MP que concede direitos de transmissão ao mandante não é votada e perde a validade

Autor(a): Agência Senado em 16 de Outubro de 2020 11:00
Foto: Eduardo Anizelli/Folhapress

A chamada “Medida Provisória do Mandante” (MPV 984/2020), que passou os direitos de transmissão ou reprodução das partidas esportivas ao clube mandante do jogo, perdeu a validade nesta quinta-feira (15) sem ter sido votada pelo Congresso Nacional. Com isso, voltam a valer as regras anteriores da Lei Pelé, que distribui o “direito de arena” entre o dono da casa e o time visitante.

Assim, a emissora de TV ou rádio interessada em exibir a partida volta a ter de negociar com os dois times. A MP previa que a negociação com os dois clubes só ocorreria se houvesse indefinição quanto ao detentor do mando de jogo.

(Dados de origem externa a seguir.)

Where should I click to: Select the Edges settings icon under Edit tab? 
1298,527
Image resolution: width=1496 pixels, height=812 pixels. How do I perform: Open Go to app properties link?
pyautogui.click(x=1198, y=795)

A MP do Mandante foi publicada no dia 18 de junho. Ela tinha passado os direitos de transmissão ou reprodução das partidas esportivas ao clube mandante do jogo. Agora, com o fim do prazo para a MP ser votada, voltam a valer as regras anteriores da Lei Pelé, que distribui o "direito de arena" entre o dono da casa e o time visitante.

Apesar da negativa, o deputado André Figueiredo (PDT-CE) apresentou projeto (PL 4.876/2020) que retoma parte do texto da MP e também determina que o direito de negociar a transmissão da partida pertence exclusivamente ao time mandante do jogo. Ainda não há data para debate deste projeto.